**Estratto fornito:**
%%

Esportare la democrazia. Una frase udita piuttosto frequentemente negli ultimi anni, che fonda la sua ragione d’essere su un paradosso che rasenta l’assurdità: portare la pace con la violenza.
Sarebbe anche nobile l’intento di difendere libertà e diritti dei cittadini oggi libici, ieri iracheni o ieri l’altro afgani. O se non proprio nobile, per lo meno potrebbe essere il male minore se confrontato con la crudeltà dei tiranni locali, spregevoli usurpatori dei loro popoli e dissacratori di qualsivoglia diritto umano, finanche il più banale. Peccato però che per gli stessi paladini la libertà non abbia sempre egual valore. Darfur, Ruanda, Burundi, Sudan, Somalia; sono solo alcune della tante zone del mondo invisibili, dove ogni giorno si combatte, si soffre, si muore.
Territori violentati e devastati dalla guerra, in cui l’orrore è quotidiana ed inaccettabile normalità. Zone messe a dura prova da Dio, e dimenticate anche dall’uomo. Latitudini in cui i piccoli non hanno infanzia, strappata loro dalle nefaste logiche del conflitto. Bambini soldato addestrati alla violenza, il cui sguardo a 7 anni ha già perso ogni lampo di vita. Bambini che non giocano alla guerra come i più fortunati fanno solo davanti alla PlayStation, ma che la guerra sono costretti a farla per davvero. Anche questa parte del mondo grida strenuamente aiuto, al cospetto di una comunità internazionale sorda o, più verosimilmente, non interessata ad agire.

%%

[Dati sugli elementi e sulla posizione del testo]
%%

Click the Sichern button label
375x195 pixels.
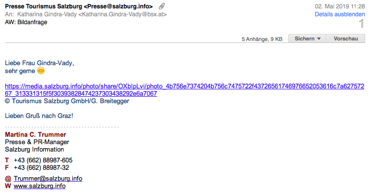coord(304,39)
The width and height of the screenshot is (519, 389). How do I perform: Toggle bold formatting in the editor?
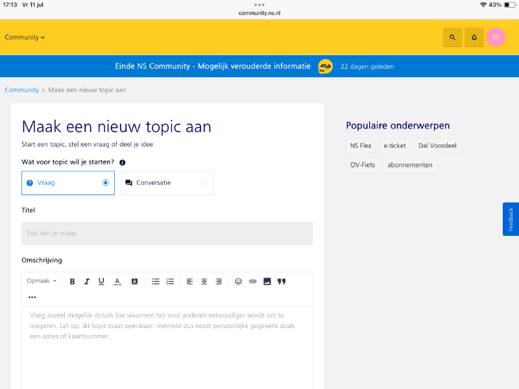[72, 281]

%%

**Compito da svolgere:**
Rispondi alle seguenti domande sul brano sull'esportazione della democrazia.
(a) Su quale paradosso si fonda, secondo il brano, la frase "Esportare la democrazia"?
(b) Quali zone del mondo vengono nominate come alcune delle tante zone invisibili?
(c) A quale età, secondo il brano, lo sguardo dei bambini soldato ha già perso ogni lampo di vita?
I record non hanno alcun ruolo in questo lavoro.

**Risposta corretta:**
(a) Portare la pace con la violenza.
(b) Darfur, Ruanda, Burundi, Sudan e Somalia.
(c) A 7 anni.